What is necessary is to dissociate the residue counter from the residue number as written in the PDB file. (And I would say also dissociate the atom counter from the atom index as written in the PDB file). Note: VMD has different attributes for each: resnum and resid. In PDBTools I also have that, and also added pdb_index for the atom index as written in the PDB file.

I see now that the residues are stored in a Dict in BioStructures, which makes things slightly harder. If it was an ordered Dict, the index of the residue in the ordered Dict would be the residue counter.

I wander if having the residues of each chain in a vector wouldn't be more appropriate - I'm not very comfortable with the order of the residues in the file being meaningless. For instance this is how the residues of h6n6 appear:

julia> pdb[1].chains["A"].residues
Dict{String, BioStructures.AbstractResidue} with 282 entries:
  "407" => Residue 407:A with name LYS, 9 atoms
  "371" => Residue 371:A with name ARG, 11 atoms
  "447" => Residue 447:A with name ILE, 8 atoms
  "335" => Residue 335:A with name ASN, 8 atoms

not having them in order is somewhat strange.

lmiq commented 1 month ago

Just changing the dicts to OrderedDict provides:

julia> pdb[1].chains["A"].residues
OrderedDict{String, AbstractResidue} with 282 entries:
  "225" => Residue 225:A with name SER, 6 atoms
  "226" => Residue 226:A with name ALA, 5 atoms
  "227" => Residue 227:A with name ASN, 8 atoms
  "228" => Residue 228:A with name GLU, 9 atoms

which then, if read with the "new residue approach", would implicitly store both the counter and the residue numer. But I would probably prefer having a ResidueVector type with a overloaded getindex function to retrieve residue["225"] when appropriate.

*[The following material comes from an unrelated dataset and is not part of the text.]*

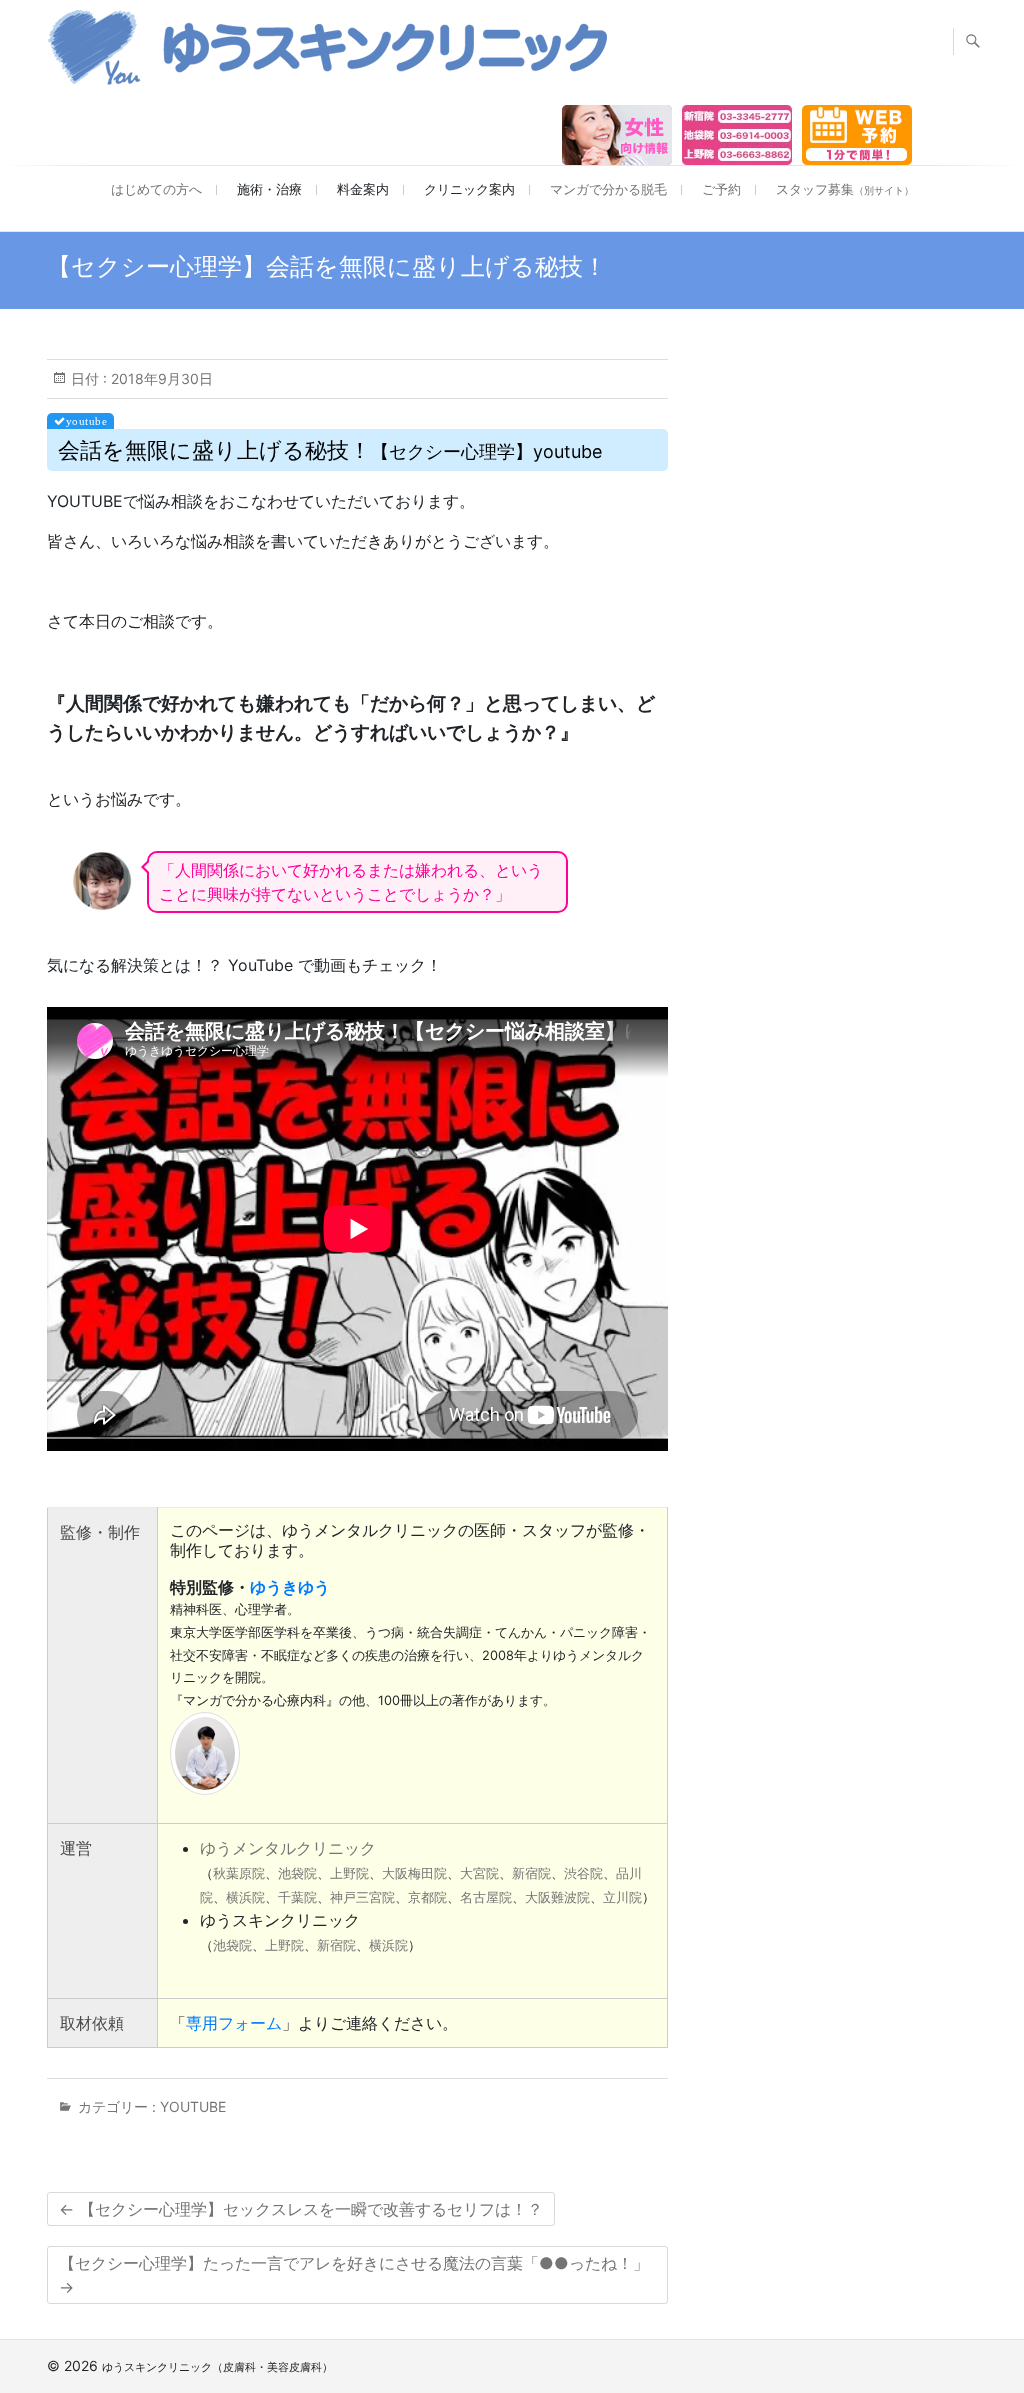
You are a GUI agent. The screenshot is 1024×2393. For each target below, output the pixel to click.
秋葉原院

Or having to explicitly use something like residue[ResID(225)], as having the residue number as a string is already not ideal.

Just to check, the case in #48 (comment) doesn't fit that description, does it? Are you wishing that would work anyway or are you OK with requiring some kind of termination signal?

@timholy sorry, missed this comment. Yes, that case I think we can leave out. Maybe support TER after each molecule as workaround, as an important MD package (Amber) uses that, but it would be very specific (I had to support that in Packmol, nevertheless).

jgreener64 commented 1 month ago

Am I understanding right that the key in the OrderedDict case would be the residue number from the file, and the ordering is based on the residue counter? How would this work in the case of multiple residues with the same residue number in the file (since that would be multiple values with the same key)?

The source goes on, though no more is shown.